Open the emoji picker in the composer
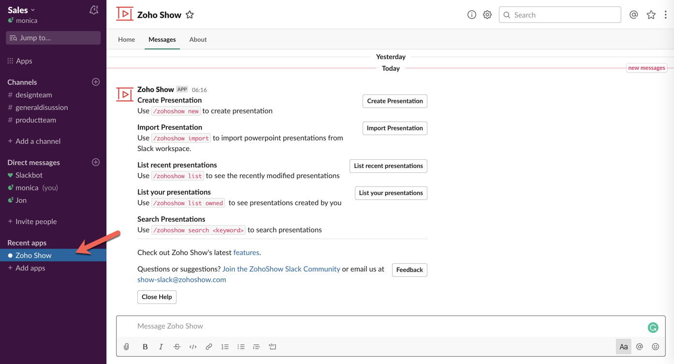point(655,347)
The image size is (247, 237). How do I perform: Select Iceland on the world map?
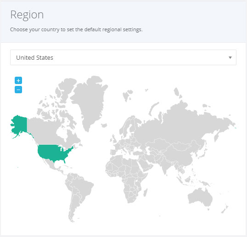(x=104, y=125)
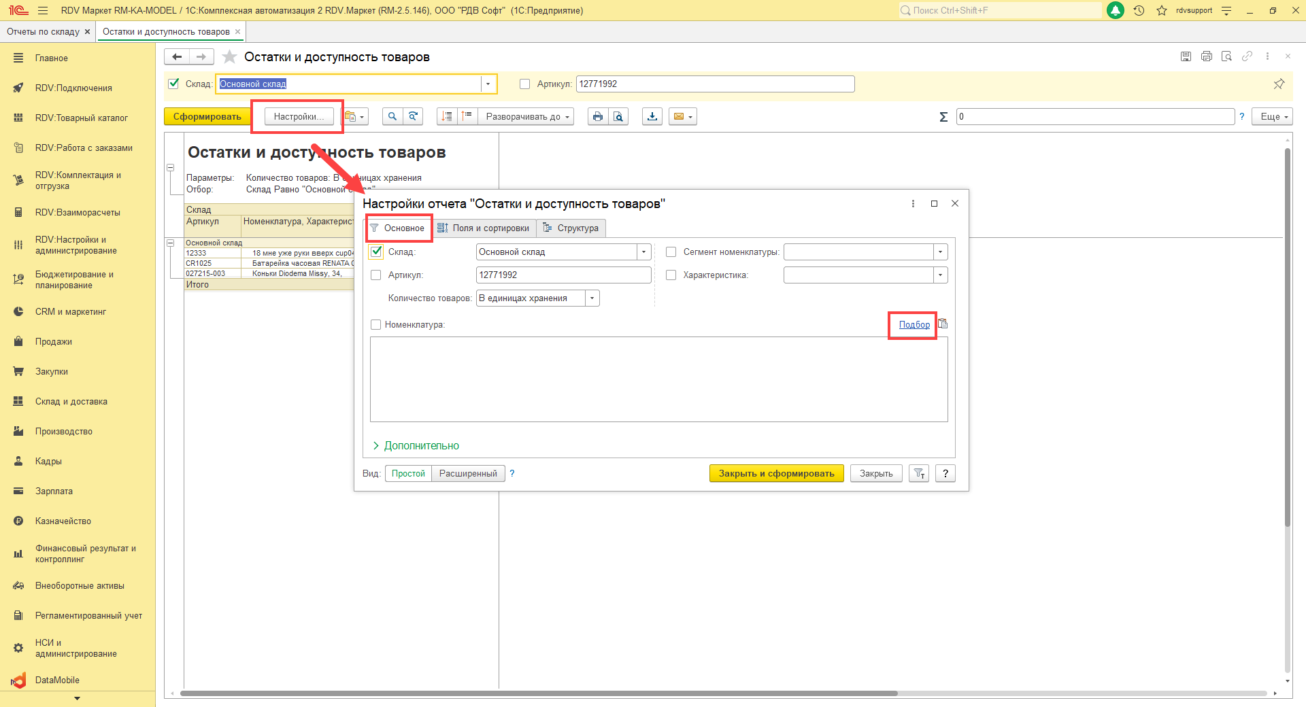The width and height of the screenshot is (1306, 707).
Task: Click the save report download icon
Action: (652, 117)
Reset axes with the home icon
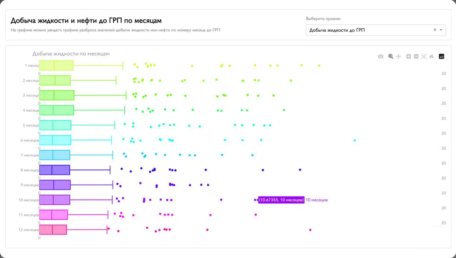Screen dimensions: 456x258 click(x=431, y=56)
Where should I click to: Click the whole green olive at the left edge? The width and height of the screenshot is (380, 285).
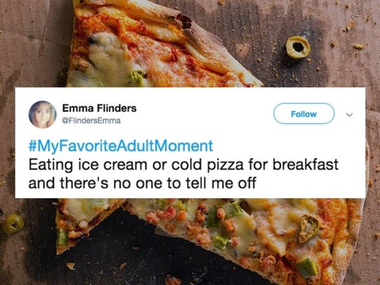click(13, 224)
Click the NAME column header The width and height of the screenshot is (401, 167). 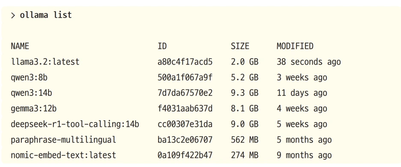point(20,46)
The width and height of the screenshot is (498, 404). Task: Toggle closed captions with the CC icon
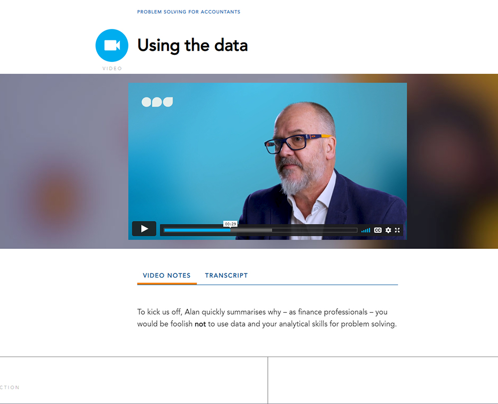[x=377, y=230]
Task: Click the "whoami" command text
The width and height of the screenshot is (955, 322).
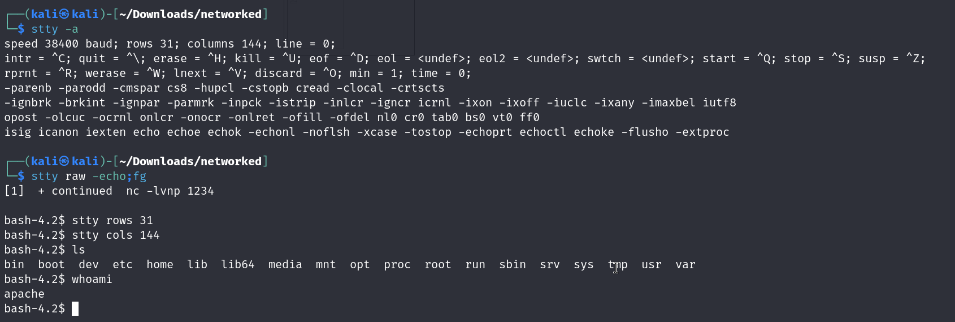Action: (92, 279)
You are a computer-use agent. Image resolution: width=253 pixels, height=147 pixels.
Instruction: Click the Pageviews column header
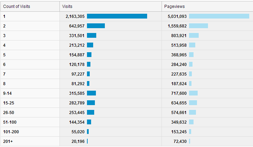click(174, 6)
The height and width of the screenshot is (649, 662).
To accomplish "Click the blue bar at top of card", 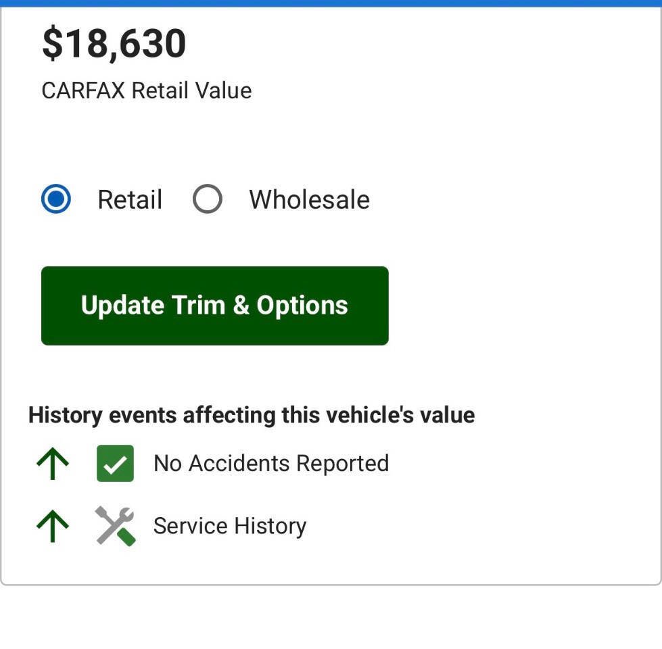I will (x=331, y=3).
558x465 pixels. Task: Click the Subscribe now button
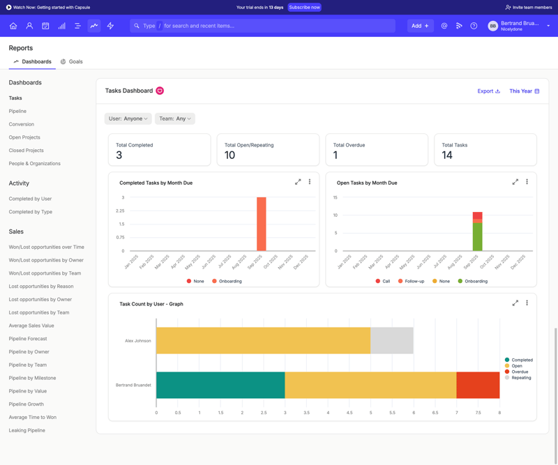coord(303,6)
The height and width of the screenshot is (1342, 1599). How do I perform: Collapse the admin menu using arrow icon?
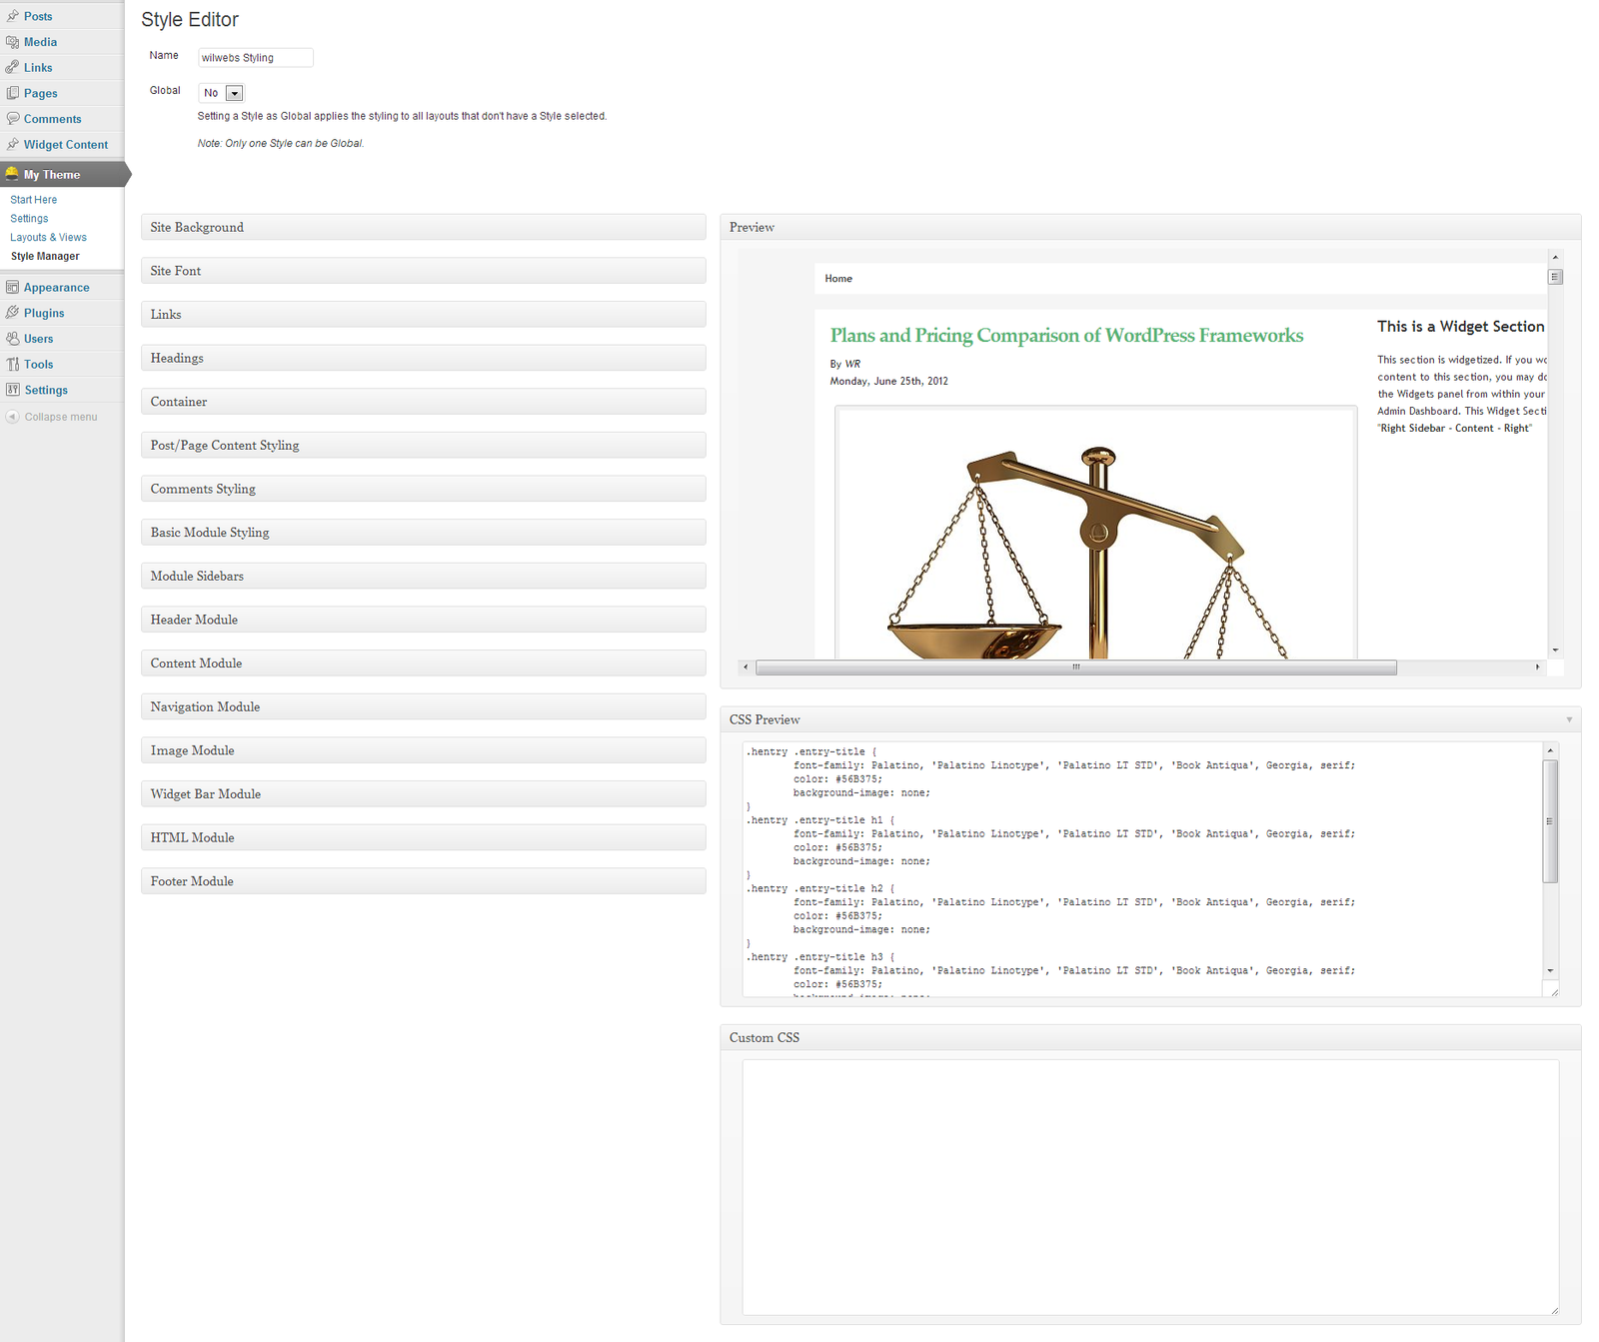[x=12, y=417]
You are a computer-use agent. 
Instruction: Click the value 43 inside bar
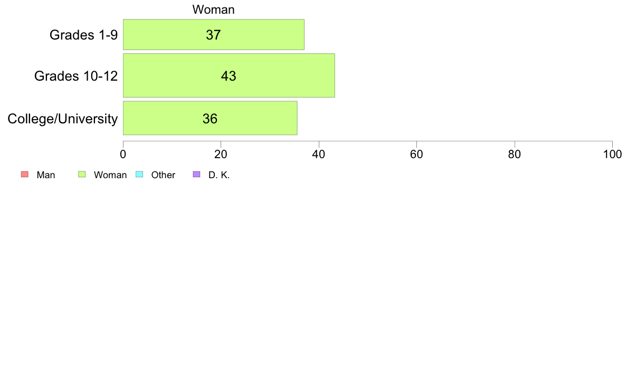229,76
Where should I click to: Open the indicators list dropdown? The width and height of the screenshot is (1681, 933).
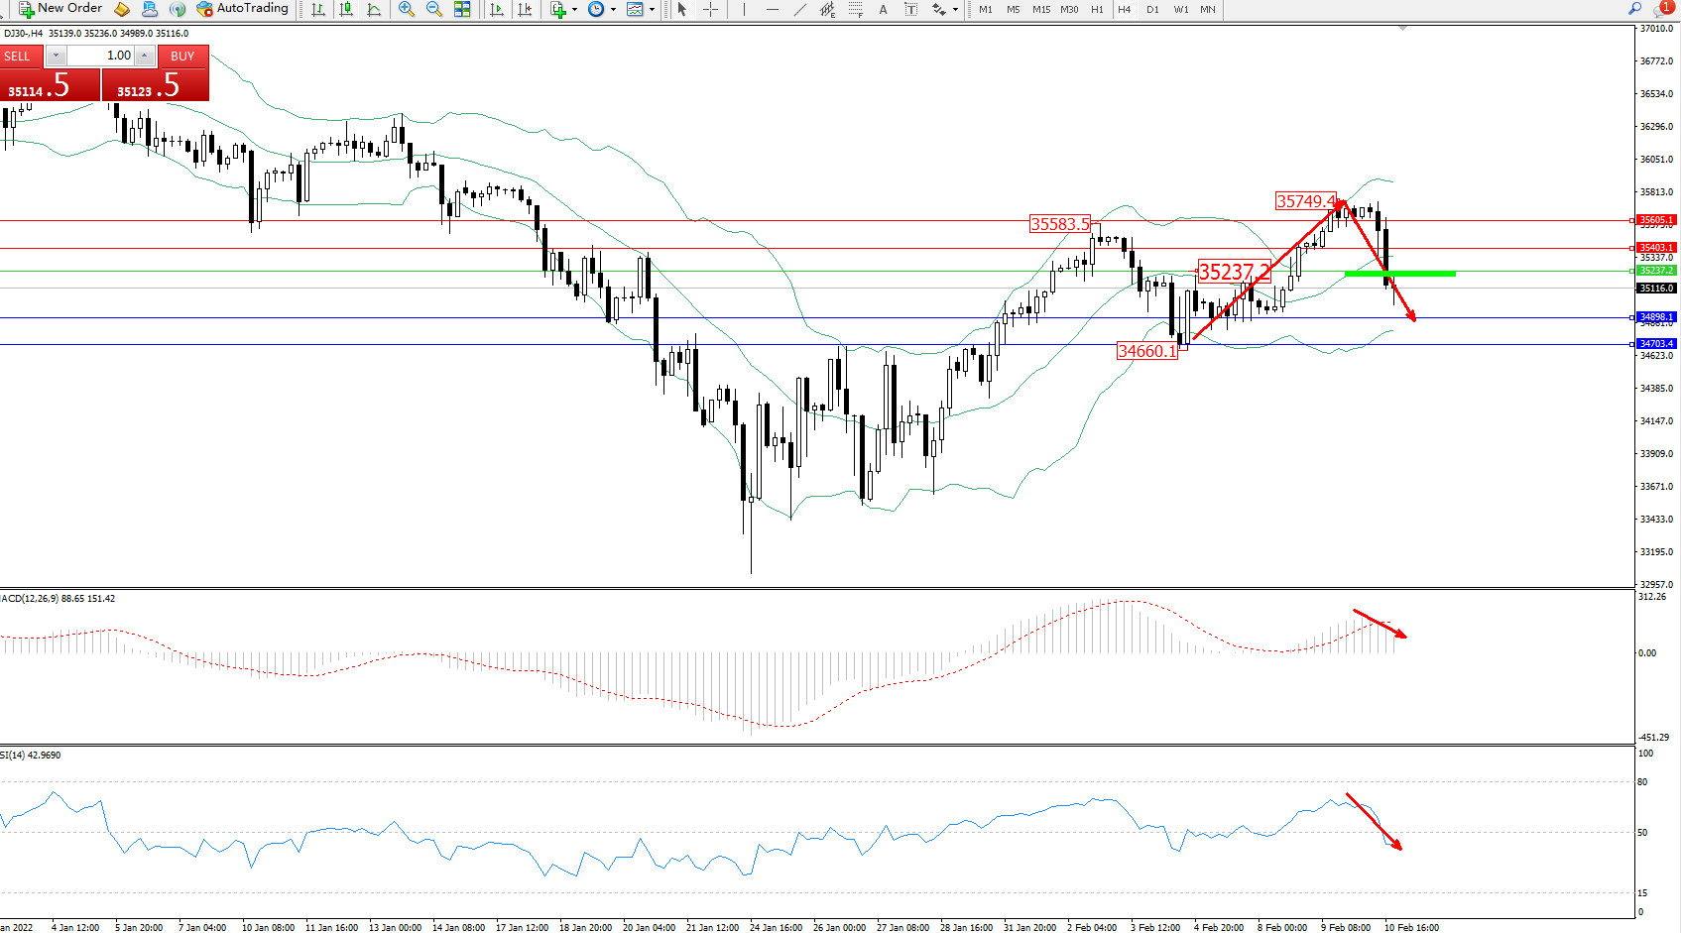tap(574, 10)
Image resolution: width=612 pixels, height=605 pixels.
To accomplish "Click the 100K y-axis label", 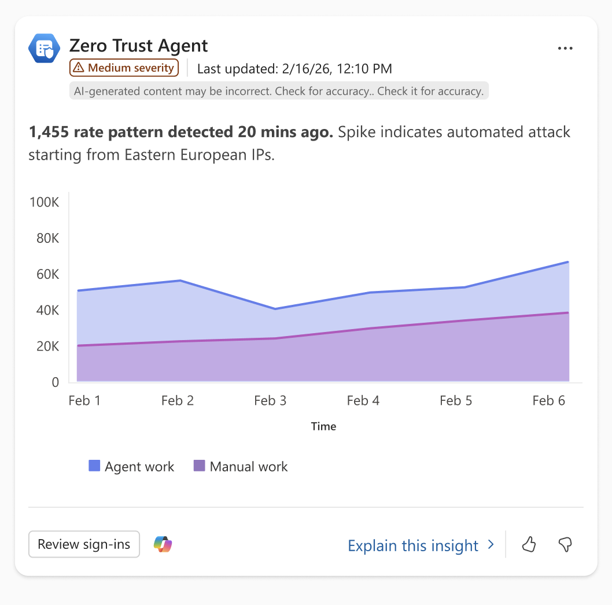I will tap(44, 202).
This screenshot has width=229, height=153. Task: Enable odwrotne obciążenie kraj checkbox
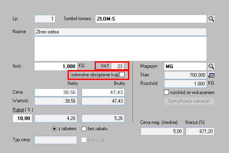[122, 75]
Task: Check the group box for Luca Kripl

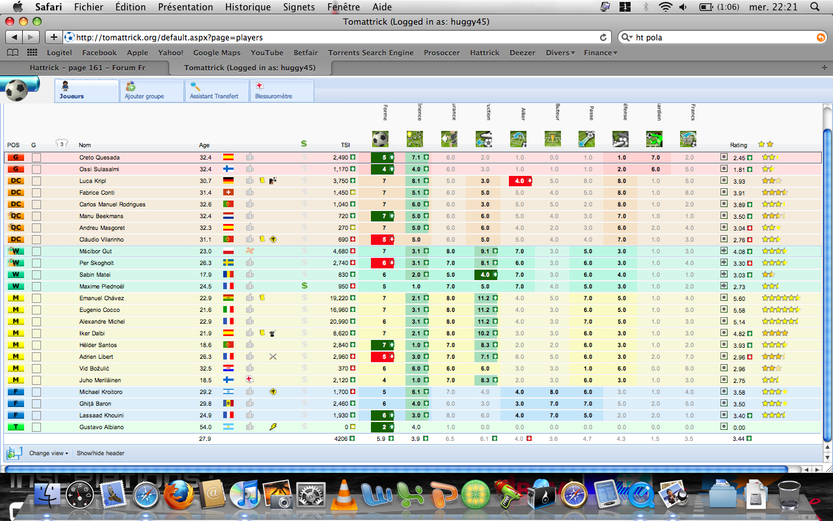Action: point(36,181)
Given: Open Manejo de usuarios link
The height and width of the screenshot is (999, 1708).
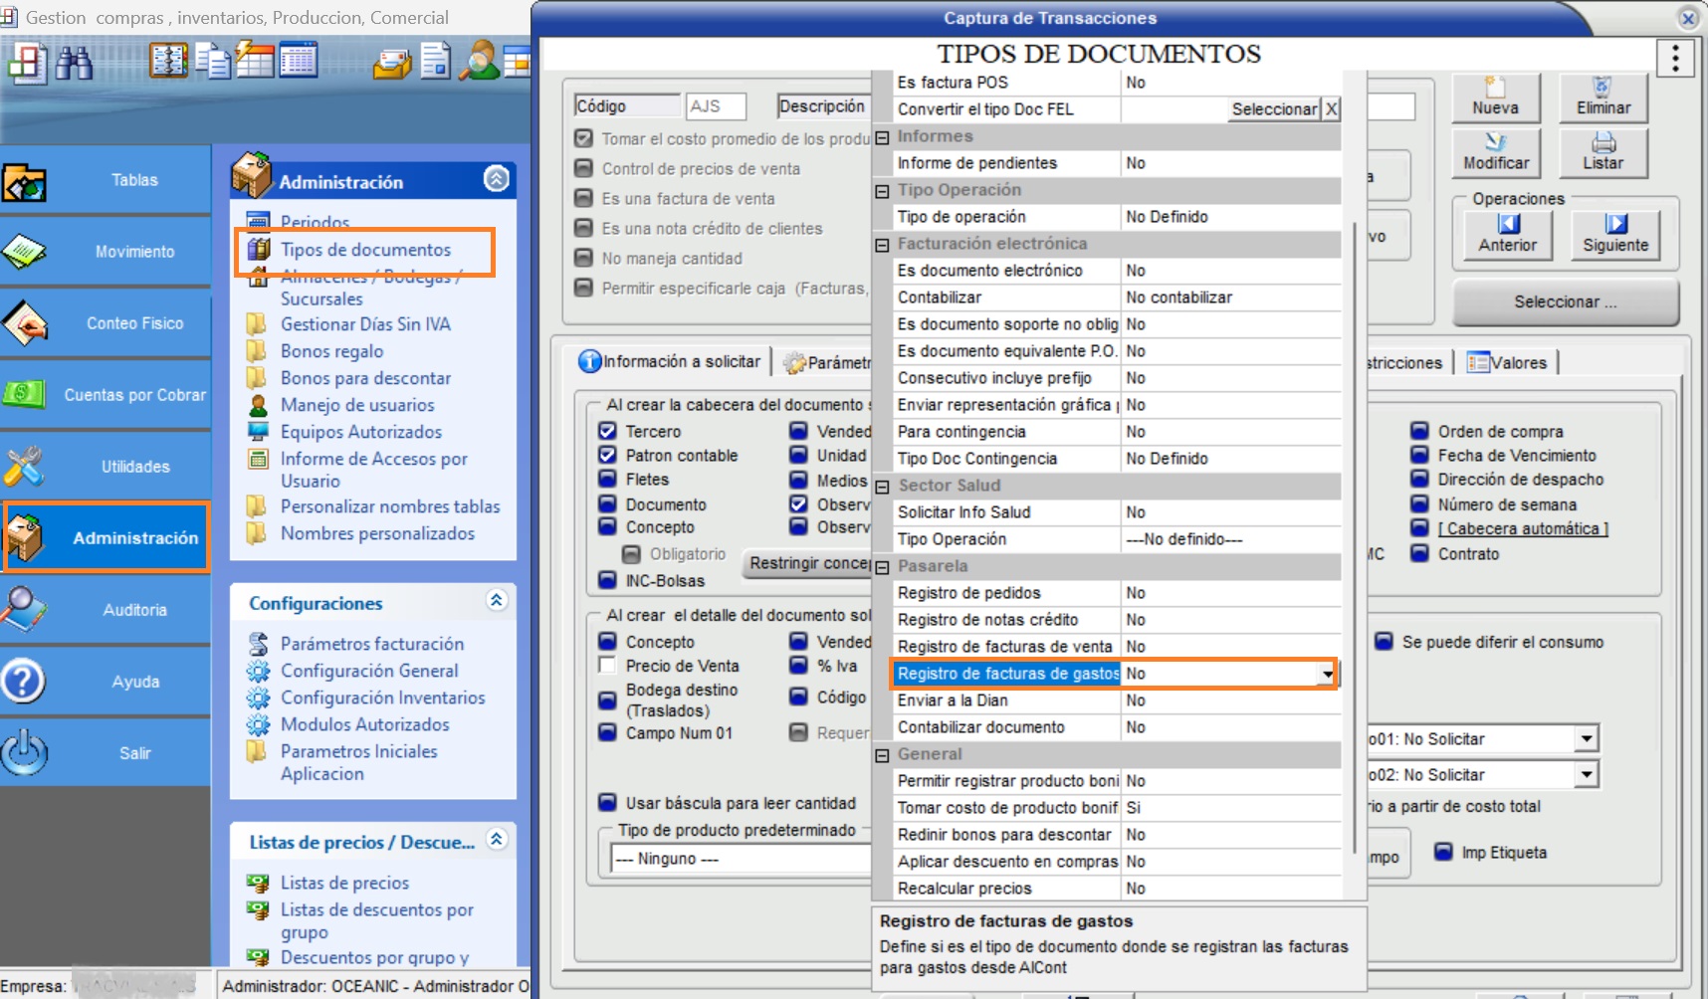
····················
## Your assignment
Select the lines in this material that hold the word "agent", leaving none out.

## Solution to the exercise
You are a computer-use agent. Image resolution: width=253 pixels, height=147 pixels.
You are a computer-use agent. 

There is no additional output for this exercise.